15. Jarak

698 68 0
                                    

Masih di tempat yang sama kami saling berpandangan. Tatapan Khalid sudah cukup menjelaskan segalanya dan dia seolah tak ingin membiarkan percakapan ini larut terlalu dalam. Aku pun demikian, menceritakan apa yang pernah terjadi lima tahun silam, atau tahun-tahun belakangan hanya mengungkit kenangan kelam. Tiap kali teringat rasanya seperti garam yang ditaburkan di atas luka yang menganga.

Aku tak pernah peduli orang menganggapku bagaimana. Meski dalam khayal aku tak pernah menganggap diriku berharga. Tiap canda dan tawa yang kubawa tak ubahnya perban yang digunakan untuk menutup luka.

Jika benar aku terlahir dari hubungan nista, dan ibuku benar-benar wanita jalang yang putus asa. Sudah bisa dipastikan darah yang mengalir di tiap nadiku akan senantiasa orang anggap hina.

Di dunia ini hanya dua orang menganggapku benar-benar berbeda. Roy dan Tante Lala. Namun, saat lelaki itu mengatakan hal yang sama. Aku seperti merasakan getaran yang tak biasa. Seperti air yang mengaliri raga yang sebelumnya kering kerontang diperas isinya.

"Untuk sementara jangan angkat panggilan siapa pun dari Jakarta. Mandi, lalu tenangkan diri. Kita ngobrol lagi setelah ini." Khalid bangkit, lalu meletakkan ponselku yang sebelumnya dia pegang.

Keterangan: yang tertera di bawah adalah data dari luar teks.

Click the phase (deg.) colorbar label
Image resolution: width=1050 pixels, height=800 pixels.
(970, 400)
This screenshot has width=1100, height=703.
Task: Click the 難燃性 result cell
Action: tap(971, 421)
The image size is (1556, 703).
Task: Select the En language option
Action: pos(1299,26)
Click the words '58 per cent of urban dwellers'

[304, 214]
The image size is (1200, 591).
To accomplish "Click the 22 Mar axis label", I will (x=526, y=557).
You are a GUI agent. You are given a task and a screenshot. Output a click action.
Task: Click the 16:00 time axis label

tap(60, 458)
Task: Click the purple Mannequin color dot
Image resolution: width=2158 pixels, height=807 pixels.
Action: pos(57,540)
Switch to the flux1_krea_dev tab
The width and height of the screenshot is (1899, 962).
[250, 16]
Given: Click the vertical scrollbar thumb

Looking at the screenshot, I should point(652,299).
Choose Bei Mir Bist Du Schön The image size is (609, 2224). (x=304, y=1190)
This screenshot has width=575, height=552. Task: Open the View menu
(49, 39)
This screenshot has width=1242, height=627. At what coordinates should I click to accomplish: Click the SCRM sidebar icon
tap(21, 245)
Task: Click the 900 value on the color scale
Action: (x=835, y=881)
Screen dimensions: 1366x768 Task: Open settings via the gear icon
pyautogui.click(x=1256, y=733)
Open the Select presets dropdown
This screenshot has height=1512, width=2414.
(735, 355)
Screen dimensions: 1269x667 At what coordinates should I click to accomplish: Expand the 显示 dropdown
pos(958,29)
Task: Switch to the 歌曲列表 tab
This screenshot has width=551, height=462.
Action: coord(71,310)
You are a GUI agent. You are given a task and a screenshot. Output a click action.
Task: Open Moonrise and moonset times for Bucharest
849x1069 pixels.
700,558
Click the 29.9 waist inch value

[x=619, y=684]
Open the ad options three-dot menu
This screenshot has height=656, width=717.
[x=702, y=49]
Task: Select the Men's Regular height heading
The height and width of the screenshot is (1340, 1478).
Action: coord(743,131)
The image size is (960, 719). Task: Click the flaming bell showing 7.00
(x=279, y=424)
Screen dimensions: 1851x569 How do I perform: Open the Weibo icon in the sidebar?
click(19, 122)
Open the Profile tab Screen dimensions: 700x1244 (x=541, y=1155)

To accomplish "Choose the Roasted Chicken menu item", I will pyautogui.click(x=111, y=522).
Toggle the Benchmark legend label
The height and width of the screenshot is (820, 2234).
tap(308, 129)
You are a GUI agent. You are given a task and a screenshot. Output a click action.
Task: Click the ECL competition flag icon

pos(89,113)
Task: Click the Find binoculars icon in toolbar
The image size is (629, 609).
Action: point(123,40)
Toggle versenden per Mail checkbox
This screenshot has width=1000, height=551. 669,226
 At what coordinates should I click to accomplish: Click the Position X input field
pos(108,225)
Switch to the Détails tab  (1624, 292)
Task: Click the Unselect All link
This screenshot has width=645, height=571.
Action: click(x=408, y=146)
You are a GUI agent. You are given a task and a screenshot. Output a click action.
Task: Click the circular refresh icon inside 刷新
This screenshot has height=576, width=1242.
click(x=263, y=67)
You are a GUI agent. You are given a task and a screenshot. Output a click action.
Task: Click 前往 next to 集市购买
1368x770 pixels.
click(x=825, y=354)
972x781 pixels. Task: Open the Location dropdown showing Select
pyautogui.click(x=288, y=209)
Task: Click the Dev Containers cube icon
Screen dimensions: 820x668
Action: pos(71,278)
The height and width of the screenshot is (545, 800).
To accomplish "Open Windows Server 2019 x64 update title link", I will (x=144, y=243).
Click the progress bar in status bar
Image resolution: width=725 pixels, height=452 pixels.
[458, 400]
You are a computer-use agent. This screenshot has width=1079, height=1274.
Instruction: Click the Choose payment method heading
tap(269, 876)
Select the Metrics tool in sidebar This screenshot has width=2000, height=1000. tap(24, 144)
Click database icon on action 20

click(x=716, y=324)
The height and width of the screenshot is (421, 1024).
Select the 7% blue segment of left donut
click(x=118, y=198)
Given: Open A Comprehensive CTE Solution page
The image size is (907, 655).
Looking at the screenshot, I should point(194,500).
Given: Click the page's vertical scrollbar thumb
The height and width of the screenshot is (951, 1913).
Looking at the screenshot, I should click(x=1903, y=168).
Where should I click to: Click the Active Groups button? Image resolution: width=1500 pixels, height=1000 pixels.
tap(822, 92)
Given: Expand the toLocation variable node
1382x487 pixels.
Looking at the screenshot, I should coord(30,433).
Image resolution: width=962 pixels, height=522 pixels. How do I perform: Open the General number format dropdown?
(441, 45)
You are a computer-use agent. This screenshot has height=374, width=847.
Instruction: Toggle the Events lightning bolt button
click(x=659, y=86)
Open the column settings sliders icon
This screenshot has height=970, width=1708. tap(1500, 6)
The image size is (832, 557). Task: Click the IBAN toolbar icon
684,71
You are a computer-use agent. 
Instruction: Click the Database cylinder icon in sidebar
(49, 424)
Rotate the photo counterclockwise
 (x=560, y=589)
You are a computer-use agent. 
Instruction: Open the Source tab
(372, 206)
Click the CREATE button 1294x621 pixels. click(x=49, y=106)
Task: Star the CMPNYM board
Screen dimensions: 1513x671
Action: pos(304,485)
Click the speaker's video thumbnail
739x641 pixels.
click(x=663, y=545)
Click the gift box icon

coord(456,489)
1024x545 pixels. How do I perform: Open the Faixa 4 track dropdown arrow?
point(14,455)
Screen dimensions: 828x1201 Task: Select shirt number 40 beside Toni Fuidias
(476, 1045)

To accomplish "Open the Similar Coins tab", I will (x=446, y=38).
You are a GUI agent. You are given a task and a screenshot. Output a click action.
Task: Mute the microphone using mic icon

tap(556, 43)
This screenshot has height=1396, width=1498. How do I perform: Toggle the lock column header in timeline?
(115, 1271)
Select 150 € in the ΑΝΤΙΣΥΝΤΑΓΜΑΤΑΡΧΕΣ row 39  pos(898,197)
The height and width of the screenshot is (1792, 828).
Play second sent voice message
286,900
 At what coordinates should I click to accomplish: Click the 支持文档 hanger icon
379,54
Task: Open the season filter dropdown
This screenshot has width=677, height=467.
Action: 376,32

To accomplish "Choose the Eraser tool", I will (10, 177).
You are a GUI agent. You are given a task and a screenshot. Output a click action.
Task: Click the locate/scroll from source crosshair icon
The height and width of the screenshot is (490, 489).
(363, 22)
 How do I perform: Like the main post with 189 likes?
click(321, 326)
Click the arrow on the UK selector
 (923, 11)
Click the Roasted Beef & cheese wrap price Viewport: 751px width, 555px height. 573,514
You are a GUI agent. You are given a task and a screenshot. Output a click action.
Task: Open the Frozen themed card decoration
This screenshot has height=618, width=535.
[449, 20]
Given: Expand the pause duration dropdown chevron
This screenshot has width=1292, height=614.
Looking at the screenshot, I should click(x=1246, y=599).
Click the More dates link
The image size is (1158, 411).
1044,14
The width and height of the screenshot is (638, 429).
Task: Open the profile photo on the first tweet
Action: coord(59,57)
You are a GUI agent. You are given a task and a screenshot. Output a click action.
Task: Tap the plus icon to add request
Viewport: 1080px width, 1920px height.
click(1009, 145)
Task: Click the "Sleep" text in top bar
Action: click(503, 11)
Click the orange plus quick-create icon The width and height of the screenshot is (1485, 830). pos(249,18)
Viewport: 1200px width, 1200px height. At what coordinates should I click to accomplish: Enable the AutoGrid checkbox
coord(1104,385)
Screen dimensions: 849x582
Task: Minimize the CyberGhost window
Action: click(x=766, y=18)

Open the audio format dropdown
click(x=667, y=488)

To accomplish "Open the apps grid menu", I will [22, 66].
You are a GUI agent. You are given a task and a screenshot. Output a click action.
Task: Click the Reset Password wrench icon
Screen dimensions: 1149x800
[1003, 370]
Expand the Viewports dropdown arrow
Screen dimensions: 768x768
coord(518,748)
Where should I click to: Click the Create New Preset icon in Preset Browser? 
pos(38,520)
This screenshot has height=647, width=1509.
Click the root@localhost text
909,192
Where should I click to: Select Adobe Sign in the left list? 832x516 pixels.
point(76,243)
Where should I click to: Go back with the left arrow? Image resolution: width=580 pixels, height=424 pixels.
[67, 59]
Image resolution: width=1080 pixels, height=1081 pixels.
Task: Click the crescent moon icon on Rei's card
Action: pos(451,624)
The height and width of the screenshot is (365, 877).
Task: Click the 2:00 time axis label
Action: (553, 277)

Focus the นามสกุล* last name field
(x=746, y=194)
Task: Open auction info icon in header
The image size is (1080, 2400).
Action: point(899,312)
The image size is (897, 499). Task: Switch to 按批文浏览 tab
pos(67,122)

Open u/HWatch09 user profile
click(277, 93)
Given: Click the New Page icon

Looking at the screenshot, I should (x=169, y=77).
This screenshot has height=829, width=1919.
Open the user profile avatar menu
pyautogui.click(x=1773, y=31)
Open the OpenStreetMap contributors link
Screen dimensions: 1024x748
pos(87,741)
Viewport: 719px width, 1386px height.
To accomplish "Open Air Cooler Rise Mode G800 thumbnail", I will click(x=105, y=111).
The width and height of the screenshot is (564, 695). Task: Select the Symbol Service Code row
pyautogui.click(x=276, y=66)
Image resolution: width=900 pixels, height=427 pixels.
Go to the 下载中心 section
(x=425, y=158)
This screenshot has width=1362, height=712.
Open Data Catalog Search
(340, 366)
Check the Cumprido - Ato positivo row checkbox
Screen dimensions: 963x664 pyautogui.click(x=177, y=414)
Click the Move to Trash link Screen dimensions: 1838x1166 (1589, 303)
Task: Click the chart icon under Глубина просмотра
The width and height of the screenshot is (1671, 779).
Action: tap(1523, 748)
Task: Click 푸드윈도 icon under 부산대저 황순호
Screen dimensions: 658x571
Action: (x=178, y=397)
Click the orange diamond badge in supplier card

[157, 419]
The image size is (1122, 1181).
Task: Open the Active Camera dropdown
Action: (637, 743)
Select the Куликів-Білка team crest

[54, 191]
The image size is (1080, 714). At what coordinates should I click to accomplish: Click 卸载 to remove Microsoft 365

Setelah panggilan video call terputus tadi Roy memang sempat beberapa kali menelepon balik tadi.

Tak ingin membuat satu-satunya orang kepercayaanku khawatir, buru-buru aku mengirim pesan singkat pada Roy.

To : Roy Kimoci

[ Gue nggak apa-apa! ]

Send.

***

Selesai membersihkan diri, aku yang bingung mau apa hanya bisa mondar-mandir di sekeliling kamar. Menonton TV, membaca buku, bahkan hanya sekedar rebahan sudah kulakukan. Namun, sama sekali tak mampu mengusir bosan. Lain dengan saat jalan-jalan bersama Khalid keliling Batam. Berjam-jam waktu ditempuh tak ada jenuh yang dirasakan.

Sedikit ragu, aku melangkah keluar. Menatap lama pintu kamar Khalid yang persis ada di seberang. Terdengar samar suara orang yang mengaji. Akhirnya kuberanikan diri menghampiri.

Lelaki itu tengah bersila beralaskan sajadah, kitab suci dia genggam erat di pangkuan. Memang tak semerdu para tilawah Qur'an, tapi suara cukup menenangkan.

Sadar diperhatikan, Khalid menoleh. Sejenak dia menyisir rambut yang masih menyisakan sedikit jejak wudhu, kemudian memanggilku.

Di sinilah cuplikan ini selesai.